## [About this task]
From the listing below, pick out each line with the word "will".

*****

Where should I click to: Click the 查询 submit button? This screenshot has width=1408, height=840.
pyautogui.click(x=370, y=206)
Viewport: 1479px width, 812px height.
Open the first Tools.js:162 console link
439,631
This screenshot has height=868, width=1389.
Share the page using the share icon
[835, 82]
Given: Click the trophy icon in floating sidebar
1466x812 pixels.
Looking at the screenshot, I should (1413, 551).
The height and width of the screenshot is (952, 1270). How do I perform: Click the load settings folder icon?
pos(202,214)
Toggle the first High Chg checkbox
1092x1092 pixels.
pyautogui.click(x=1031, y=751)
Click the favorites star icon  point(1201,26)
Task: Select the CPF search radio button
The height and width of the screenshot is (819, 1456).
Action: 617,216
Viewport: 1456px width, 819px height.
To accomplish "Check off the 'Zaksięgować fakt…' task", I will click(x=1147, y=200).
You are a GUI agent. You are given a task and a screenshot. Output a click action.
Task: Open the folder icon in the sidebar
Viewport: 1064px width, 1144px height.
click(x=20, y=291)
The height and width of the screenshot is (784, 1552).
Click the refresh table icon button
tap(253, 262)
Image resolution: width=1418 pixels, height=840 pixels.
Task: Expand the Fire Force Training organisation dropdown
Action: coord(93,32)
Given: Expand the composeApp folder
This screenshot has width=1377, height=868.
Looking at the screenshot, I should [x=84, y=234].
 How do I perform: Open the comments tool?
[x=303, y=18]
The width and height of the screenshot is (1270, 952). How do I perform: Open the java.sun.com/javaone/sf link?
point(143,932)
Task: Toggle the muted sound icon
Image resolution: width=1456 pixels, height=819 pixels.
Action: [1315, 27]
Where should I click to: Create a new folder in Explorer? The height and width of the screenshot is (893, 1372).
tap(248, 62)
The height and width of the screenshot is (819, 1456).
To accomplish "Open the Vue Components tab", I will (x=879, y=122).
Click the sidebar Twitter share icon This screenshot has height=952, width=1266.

*****

## [Answer for this exercise]
To accomplish "Check off the 'Zaksięgować fakt…' task", I will click(x=1147, y=200).
To accomplish "Open the Vue Components tab", I will (x=879, y=122).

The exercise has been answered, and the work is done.